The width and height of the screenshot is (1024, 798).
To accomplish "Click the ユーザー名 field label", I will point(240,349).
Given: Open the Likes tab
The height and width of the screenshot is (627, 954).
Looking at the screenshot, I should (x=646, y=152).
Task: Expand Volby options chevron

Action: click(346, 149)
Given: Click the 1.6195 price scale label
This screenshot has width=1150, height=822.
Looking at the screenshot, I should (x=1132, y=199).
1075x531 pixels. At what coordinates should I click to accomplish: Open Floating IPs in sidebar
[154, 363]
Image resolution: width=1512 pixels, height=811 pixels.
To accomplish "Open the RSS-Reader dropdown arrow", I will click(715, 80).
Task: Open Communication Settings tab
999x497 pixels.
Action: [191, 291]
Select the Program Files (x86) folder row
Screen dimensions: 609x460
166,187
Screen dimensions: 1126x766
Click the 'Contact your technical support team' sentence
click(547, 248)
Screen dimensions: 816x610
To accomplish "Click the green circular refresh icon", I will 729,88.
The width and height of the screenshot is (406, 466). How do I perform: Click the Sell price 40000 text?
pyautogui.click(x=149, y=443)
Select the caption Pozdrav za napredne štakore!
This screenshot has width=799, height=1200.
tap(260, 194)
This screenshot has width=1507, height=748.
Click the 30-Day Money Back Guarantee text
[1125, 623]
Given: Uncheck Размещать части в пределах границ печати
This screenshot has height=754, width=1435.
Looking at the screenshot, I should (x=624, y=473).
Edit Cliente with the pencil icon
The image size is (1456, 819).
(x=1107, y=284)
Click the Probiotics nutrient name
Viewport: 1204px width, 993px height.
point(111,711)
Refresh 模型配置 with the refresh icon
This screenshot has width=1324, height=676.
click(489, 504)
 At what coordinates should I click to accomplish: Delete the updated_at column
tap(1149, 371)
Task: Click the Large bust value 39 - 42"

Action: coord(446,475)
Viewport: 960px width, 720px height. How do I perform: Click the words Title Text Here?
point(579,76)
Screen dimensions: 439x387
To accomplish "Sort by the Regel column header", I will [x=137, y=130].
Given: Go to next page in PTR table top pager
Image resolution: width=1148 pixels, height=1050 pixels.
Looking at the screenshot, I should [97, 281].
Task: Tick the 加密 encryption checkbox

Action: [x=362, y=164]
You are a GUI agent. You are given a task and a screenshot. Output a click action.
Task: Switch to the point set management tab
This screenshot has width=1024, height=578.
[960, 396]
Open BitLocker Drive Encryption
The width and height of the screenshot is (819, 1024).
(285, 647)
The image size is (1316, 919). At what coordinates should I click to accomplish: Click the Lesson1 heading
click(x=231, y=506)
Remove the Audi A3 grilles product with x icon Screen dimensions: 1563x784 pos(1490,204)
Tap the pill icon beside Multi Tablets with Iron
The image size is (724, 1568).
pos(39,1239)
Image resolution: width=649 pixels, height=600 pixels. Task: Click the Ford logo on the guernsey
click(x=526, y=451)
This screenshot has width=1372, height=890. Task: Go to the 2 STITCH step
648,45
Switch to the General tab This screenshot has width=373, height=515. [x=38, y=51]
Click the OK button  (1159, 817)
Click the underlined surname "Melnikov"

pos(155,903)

- - - - - - -

▶ **EXERCISE DETAILS**
Please print the full listing shown above, exactly as it appears.

▶ **FINISHED TASK**
The width and height of the screenshot is (1024, 798).
To accomplish "Click the ユーザー名 field label", I will point(240,349).
Given: Open the Likes tab
The height and width of the screenshot is (627, 954).
Looking at the screenshot, I should (x=646, y=152).
Task: Expand Volby options chevron

Action: click(346, 149)
Given: Click the 1.6195 price scale label
This screenshot has width=1150, height=822.
Looking at the screenshot, I should (x=1132, y=199).
1075x531 pixels. At what coordinates should I click to accomplish: Open Floating IPs in sidebar
[154, 363]
Image resolution: width=1512 pixels, height=811 pixels.
To accomplish "Open the RSS-Reader dropdown arrow", I will click(715, 80).
Task: Open Communication Settings tab
999x497 pixels.
Action: [191, 291]
Select the Program Files (x86) folder row
Screen dimensions: 609x460
166,187
Screen dimensions: 1126x766
Click the 'Contact your technical support team' sentence
click(547, 248)
Screen dimensions: 816x610
To accomplish "Click the green circular refresh icon", I will 729,88.
The width and height of the screenshot is (406, 466). How do I perform: Click the Sell price 40000 text?
pyautogui.click(x=149, y=443)
Select the caption Pozdrav za napredne štakore!
This screenshot has width=799, height=1200.
tap(260, 194)
This screenshot has width=1507, height=748.
Click the 30-Day Money Back Guarantee text
[1125, 623]
Given: Uncheck Размещать части в пределах границ печати
This screenshot has height=754, width=1435.
Looking at the screenshot, I should (x=624, y=473).
Edit Cliente with the pencil icon
The image size is (1456, 819).
(x=1107, y=284)
Click the Probiotics nutrient name
Viewport: 1204px width, 993px height.
point(111,711)
Refresh 模型配置 with the refresh icon
This screenshot has width=1324, height=676.
click(489, 504)
 At what coordinates should I click to accomplish: Delete the updated_at column
tap(1149, 371)
Task: Click the Large bust value 39 - 42"

Action: coord(446,475)
Viewport: 960px width, 720px height. How do I perform: Click the words Title Text Here?
point(579,76)
Screen dimensions: 439x387
To accomplish "Sort by the Regel column header", I will [x=137, y=130].
Given: Go to next page in PTR table top pager
Image resolution: width=1148 pixels, height=1050 pixels.
Looking at the screenshot, I should [97, 281].
Task: Tick the 加密 encryption checkbox

Action: [x=362, y=164]
You are a GUI agent. You are given a task and a screenshot. Output a click action.
Task: Switch to the point set management tab
This screenshot has width=1024, height=578.
[960, 396]
Open BitLocker Drive Encryption
The width and height of the screenshot is (819, 1024).
(285, 647)
The image size is (1316, 919). At what coordinates should I click to accomplish: Click the Lesson1 heading
click(x=231, y=506)
Remove the Audi A3 grilles product with x icon Screen dimensions: 1563x784 pos(1490,204)
Tap the pill icon beside Multi Tablets with Iron
The image size is (724, 1568).
pos(39,1239)
Image resolution: width=649 pixels, height=600 pixels. Task: Click the Ford logo on the guernsey
click(x=526, y=451)
This screenshot has width=1372, height=890. Task: Go to the 2 STITCH step
648,45
Switch to the General tab This screenshot has width=373, height=515. [x=38, y=51]
Click the OK button  (1159, 817)
Click the underlined surname "Melnikov"

pos(155,903)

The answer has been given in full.